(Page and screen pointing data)
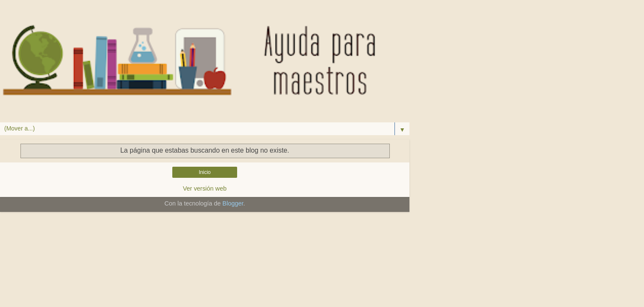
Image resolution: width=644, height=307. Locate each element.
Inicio (205, 172)
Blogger (233, 203)
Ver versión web (205, 188)
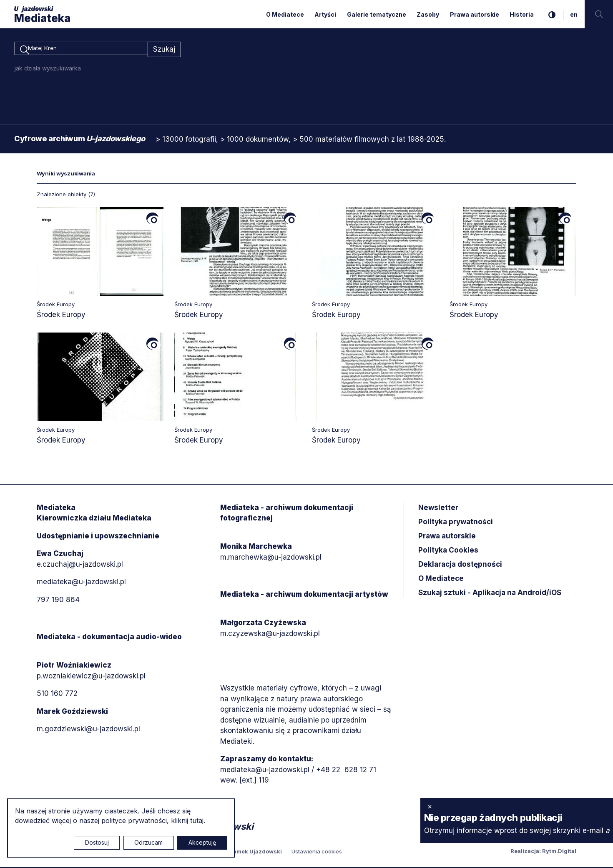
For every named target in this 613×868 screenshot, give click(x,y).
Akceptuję (202, 842)
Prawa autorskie (475, 14)
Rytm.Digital (559, 852)
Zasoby (428, 14)
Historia (522, 14)
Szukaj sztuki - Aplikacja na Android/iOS (490, 594)
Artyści (325, 14)
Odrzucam (148, 842)
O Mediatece (285, 14)
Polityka (448, 551)
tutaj (197, 820)
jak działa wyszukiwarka (48, 69)
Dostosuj (97, 842)
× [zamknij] (430, 806)
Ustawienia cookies (317, 853)
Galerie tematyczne (377, 14)
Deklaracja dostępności (460, 565)
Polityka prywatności (455, 523)
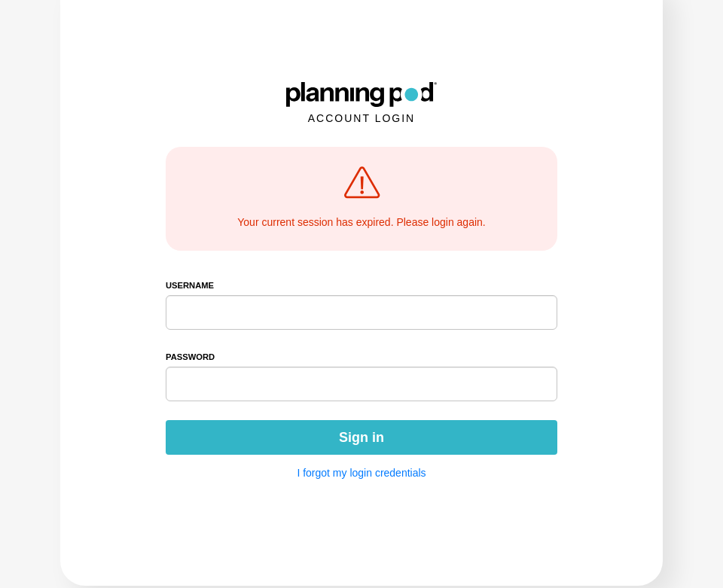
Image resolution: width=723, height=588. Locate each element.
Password (190, 357)
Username (190, 285)
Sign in (362, 437)
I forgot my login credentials (361, 473)
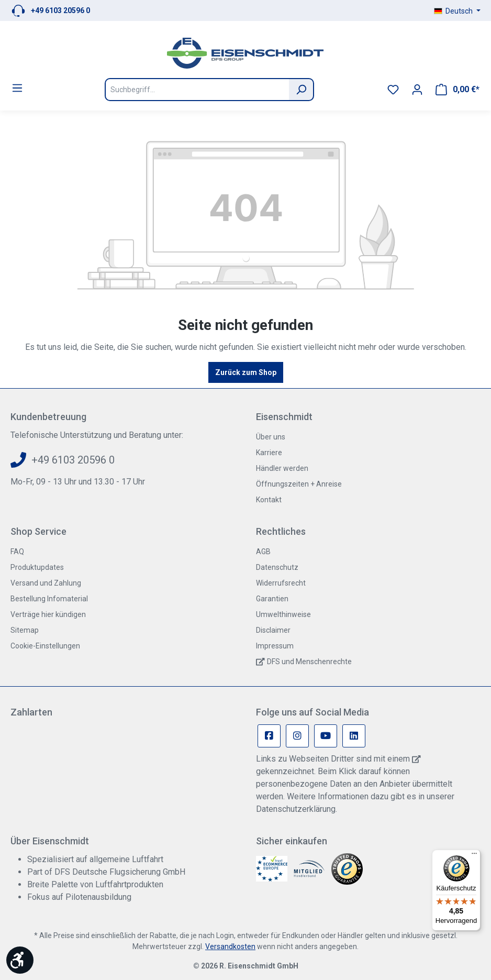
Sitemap (25, 630)
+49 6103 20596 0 (60, 10)
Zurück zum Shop (246, 372)
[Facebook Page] (269, 736)
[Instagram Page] (297, 736)
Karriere (269, 453)
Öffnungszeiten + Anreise (299, 484)
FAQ (17, 552)
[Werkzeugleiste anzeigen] (20, 960)
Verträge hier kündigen (48, 614)
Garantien (272, 599)
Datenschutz (277, 567)
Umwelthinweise (283, 614)
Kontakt (269, 500)
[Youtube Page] (326, 736)
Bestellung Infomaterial (49, 599)
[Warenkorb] (457, 90)
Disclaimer (273, 630)
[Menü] (17, 88)
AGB (263, 552)
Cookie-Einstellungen (45, 646)
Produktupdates (37, 567)
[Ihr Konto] (417, 90)
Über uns (271, 437)
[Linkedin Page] (354, 736)
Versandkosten (230, 946)
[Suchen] (302, 90)
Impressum (275, 646)
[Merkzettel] (393, 90)
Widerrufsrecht (281, 583)
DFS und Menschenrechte (309, 662)
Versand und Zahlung (46, 583)
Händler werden (282, 468)
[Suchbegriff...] (197, 90)
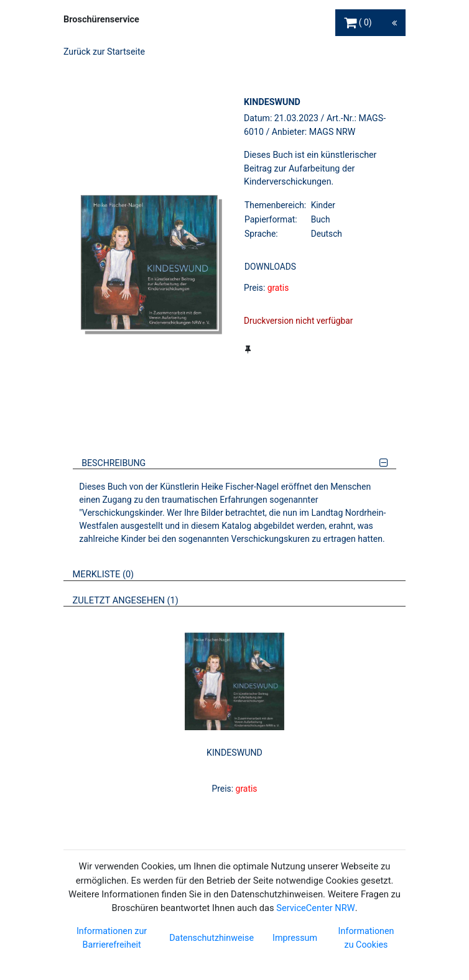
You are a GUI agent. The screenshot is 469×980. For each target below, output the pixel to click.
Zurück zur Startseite (104, 52)
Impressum (295, 938)
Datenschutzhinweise (211, 938)
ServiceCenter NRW (315, 908)
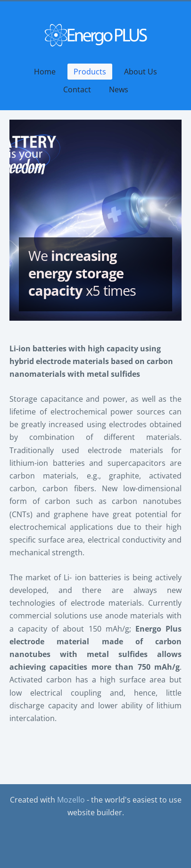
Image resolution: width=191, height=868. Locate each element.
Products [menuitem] (90, 72)
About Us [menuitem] (141, 72)
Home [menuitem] (45, 72)
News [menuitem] (118, 89)
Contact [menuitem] (77, 89)
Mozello (71, 800)
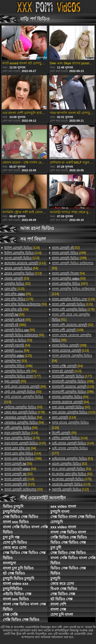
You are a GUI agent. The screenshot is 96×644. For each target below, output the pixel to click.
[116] (19, 479)
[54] (21, 268)
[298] (23, 459)
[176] (19, 299)
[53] (17, 279)
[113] (22, 258)
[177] (23, 376)
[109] (68, 330)
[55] (18, 294)
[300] (15, 325)
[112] (25, 263)
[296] (18, 366)
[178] (24, 412)
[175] (72, 479)
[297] (70, 284)
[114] (22, 248)
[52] (17, 284)
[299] (69, 253)
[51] (71, 317)
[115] (14, 289)
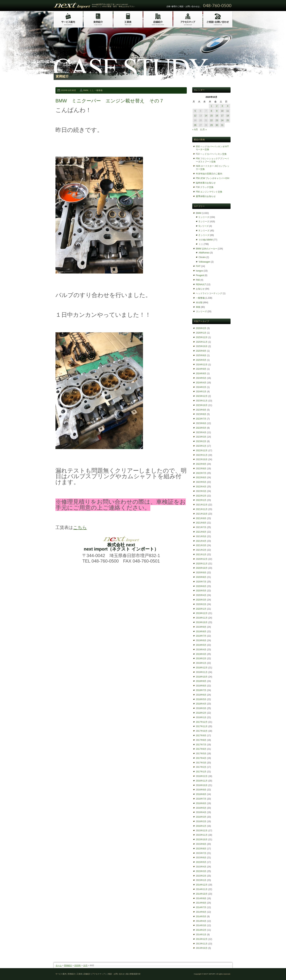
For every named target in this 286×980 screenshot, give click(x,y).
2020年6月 (201, 586)
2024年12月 (202, 364)
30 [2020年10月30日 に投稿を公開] (217, 125)
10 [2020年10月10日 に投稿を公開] (222, 111)
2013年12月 (202, 939)
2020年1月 (201, 609)
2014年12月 (202, 885)
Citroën (202, 257)
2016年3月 (201, 817)
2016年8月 (201, 794)
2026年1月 (201, 332)
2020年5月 (201, 590)
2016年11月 (202, 781)
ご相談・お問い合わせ (116, 974)
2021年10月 (202, 514)
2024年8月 (201, 373)
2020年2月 (201, 604)
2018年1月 (201, 717)
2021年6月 (201, 532)
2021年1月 (201, 554)
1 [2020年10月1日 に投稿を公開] (211, 106)
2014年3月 (201, 925)
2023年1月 (201, 446)
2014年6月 (201, 912)
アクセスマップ (99, 974)
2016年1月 (201, 826)
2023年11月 (202, 401)
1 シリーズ (204, 217)
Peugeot (200, 275)
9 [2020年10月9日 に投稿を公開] (217, 111)
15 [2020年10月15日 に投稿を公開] (211, 116)
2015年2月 (201, 876)
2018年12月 (202, 668)
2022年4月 (201, 487)
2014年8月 (201, 903)
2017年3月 (201, 762)
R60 (198, 280)
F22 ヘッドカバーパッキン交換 (211, 154)
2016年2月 (201, 821)
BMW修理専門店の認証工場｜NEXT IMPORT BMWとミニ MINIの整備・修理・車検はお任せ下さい (113, 5)
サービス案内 (61, 974)
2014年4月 (201, 921)
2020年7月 (201, 582)
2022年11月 (202, 455)
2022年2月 (201, 496)
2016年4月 (201, 812)
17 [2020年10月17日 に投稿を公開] (222, 116)
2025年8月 (201, 355)
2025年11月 (202, 342)
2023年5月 (201, 428)
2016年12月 (202, 776)
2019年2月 (201, 659)
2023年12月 (202, 396)
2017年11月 (202, 726)
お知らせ (200, 289)
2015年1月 (201, 880)
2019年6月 (201, 640)
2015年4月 (201, 867)
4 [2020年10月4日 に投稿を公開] (227, 106)
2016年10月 (202, 785)
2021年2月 (201, 550)
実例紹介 (68, 966)
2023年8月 (201, 414)
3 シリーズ (204, 221)
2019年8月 (201, 632)
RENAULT (201, 284)
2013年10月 (202, 948)
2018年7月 (201, 690)
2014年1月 (201, 934)
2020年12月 (202, 559)
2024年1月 (201, 391)
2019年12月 (202, 613)
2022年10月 (202, 459)
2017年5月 (201, 753)
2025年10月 (202, 346)
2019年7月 (201, 636)
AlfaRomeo (204, 253)
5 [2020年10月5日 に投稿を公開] (195, 111)
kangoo (199, 270)
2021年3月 (201, 545)
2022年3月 (201, 491)
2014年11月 (202, 889)
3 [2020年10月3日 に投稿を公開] (222, 106)
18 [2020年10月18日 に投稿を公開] (227, 116)
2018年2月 (201, 713)
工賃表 (79, 974)
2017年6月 (201, 749)
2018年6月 (201, 695)
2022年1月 (201, 500)
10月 (85, 966)
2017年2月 (201, 767)
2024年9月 (201, 369)
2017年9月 (201, 735)
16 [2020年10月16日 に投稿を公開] (217, 116)
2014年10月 (202, 894)
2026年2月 (201, 328)
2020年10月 (202, 568)
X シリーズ (204, 231)
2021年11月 (202, 509)
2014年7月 (201, 907)
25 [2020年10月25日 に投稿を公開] (227, 120)
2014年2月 (201, 930)
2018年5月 (201, 699)
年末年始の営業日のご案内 (209, 173)
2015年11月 (202, 835)
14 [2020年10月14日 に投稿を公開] (206, 116)
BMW (86, 90)
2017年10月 (202, 731)
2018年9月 (201, 681)
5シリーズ (203, 226)
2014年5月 (201, 916)
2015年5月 (201, 862)
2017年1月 (201, 772)
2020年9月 (201, 573)
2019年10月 (202, 622)
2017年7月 (201, 745)
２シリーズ (201, 311)
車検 (198, 307)
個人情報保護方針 (133, 974)
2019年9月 (201, 627)
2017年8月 (201, 740)
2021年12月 (202, 504)
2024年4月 (201, 382)
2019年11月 (202, 618)
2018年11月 (202, 672)
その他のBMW (205, 240)
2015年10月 (202, 839)
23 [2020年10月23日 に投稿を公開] (217, 120)
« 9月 (195, 129)
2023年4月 (201, 432)
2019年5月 (201, 645)
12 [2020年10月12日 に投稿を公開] (195, 116)
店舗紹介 (87, 974)
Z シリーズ (204, 235)
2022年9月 (201, 464)
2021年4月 (201, 541)
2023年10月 (202, 405)
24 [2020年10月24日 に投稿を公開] (222, 120)
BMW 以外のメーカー (207, 248)
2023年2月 (201, 441)
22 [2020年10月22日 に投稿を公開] (211, 120)
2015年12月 (202, 830)
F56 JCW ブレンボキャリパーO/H (213, 178)
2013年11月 (202, 943)
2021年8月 (201, 523)
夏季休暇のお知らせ (206, 196)
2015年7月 (201, 853)
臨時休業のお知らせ (206, 183)
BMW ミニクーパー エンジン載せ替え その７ (110, 100)
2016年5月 (201, 808)
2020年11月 (202, 563)
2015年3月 (201, 871)
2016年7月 (201, 799)
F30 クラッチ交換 (205, 187)
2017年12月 (202, 722)
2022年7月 (201, 473)
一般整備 (99, 90)
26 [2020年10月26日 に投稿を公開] (195, 125)
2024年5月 (201, 378)
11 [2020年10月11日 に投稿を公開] (227, 111)
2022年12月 (202, 450)
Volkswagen (204, 262)
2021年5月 (201, 536)
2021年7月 (201, 527)
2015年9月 (201, 844)
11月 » (203, 129)
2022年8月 (201, 468)
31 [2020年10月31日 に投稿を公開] (222, 125)
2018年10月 (202, 677)
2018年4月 (201, 704)
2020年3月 (201, 600)
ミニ (91, 90)
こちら (80, 527)
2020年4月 (201, 595)
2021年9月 (201, 518)
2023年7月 (201, 418)
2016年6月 (201, 803)
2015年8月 (201, 848)
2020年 (78, 966)
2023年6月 (201, 423)
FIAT (198, 266)
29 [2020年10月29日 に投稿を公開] (211, 125)
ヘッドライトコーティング (209, 293)
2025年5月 (201, 360)
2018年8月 (201, 686)
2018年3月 (201, 708)
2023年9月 (201, 410)
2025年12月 (202, 337)
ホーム (59, 966)
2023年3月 (201, 437)
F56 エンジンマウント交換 (209, 192)
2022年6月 (201, 477)
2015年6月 (201, 858)
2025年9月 (201, 351)
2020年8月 (201, 577)
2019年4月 (201, 649)
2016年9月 (201, 789)
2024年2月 (201, 387)
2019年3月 (201, 654)
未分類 (199, 302)
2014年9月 (201, 898)
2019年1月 (201, 663)
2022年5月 (201, 482)
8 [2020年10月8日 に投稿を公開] (211, 111)
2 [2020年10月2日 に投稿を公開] (217, 106)
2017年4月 (201, 758)
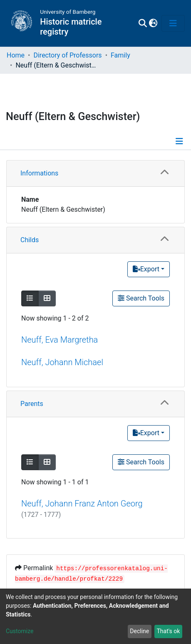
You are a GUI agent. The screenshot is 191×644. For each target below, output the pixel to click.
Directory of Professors (67, 55)
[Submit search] (142, 23)
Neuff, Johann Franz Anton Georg (82, 504)
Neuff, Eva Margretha (60, 340)
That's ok (168, 631)
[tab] (95, 173)
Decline (139, 631)
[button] (153, 23)
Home (15, 55)
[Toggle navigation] (173, 23)
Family (120, 55)
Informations (39, 173)
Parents (32, 403)
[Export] (149, 269)
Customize (20, 631)
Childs (30, 240)
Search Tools (141, 298)
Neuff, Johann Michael (62, 362)
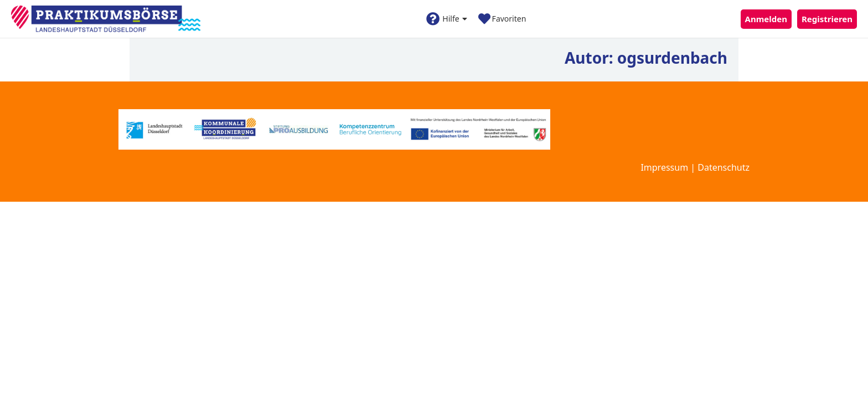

• _What to produce_: Starting with the row that contains "2026年2月 (201, 328)" and going on through the row that contains "2016年7月 (201, 799)", rewrite those rows with "お知らせ" changed to "告知" and everything else left as it is.

• _Exercise output_:
2026年2月 (201, 328)
2020年10月 (202, 568)
X シリーズ (204, 231)
2021年11月 (202, 509)
2014年7月 (201, 907)
25 [2020年10月25日 に投稿を公開] (227, 120)
2014年2月 (201, 930)
2018年5月 (201, 699)
年末年始の営業日のご案内 (209, 173)
2015年11月 (202, 835)
14 [2020年10月14日 に投稿を公開] (206, 116)
BMW (86, 90)
2017年10月 (202, 731)
2018年9月 (201, 681)
5シリーズ (203, 226)
2014年5月 (201, 916)
2015年5月 (201, 862)
2017年1月 (201, 772)
2020年9月 (201, 573)
2019年10月 (202, 622)
2017年7月 (201, 745)
２シリーズ (201, 311)
車検 (198, 307)
個人情報保護方針 (133, 974)
2019年9月 (201, 627)
2017年8月 (201, 740)
2021年12月 (202, 504)
2024年4月 (201, 382)
2019年11月 (202, 618)
2018年11月 (202, 672)
その他のBMW (205, 240)
2015年10月 (202, 839)
23 [2020年10月23日 に投稿を公開] (217, 120)
« 9月 (195, 129)
2023年4月 (201, 432)
2019年5月 (201, 645)
12 [2020年10月12日 に投稿を公開] (195, 116)
店舗紹介 (87, 974)
Z シリーズ (204, 235)
2022年9月 (201, 464)
2021年4月 (201, 541)
2023年10月 (202, 405)
24 [2020年10月24日 に投稿を公開] (222, 120)
BMW 以外のメーカー (207, 248)
2023年2月 (201, 441)
22 [2020年10月22日 に投稿を公開] (211, 120)
2015年12月 (202, 830)
F56 JCW ブレンボキャリパーO/H (213, 178)
2013年11月 (202, 943)
2021年8月 (201, 523)
夏季休暇の告知 (206, 196)
2015年7月 (201, 853)
臨時休業の告知 (206, 183)
BMW ミニクーパー エンジン載せ替え その７ (110, 100)
2016年5月 (201, 808)
2020年11月 (202, 563)
2015年3月 (201, 871)
2016年7月 (201, 799)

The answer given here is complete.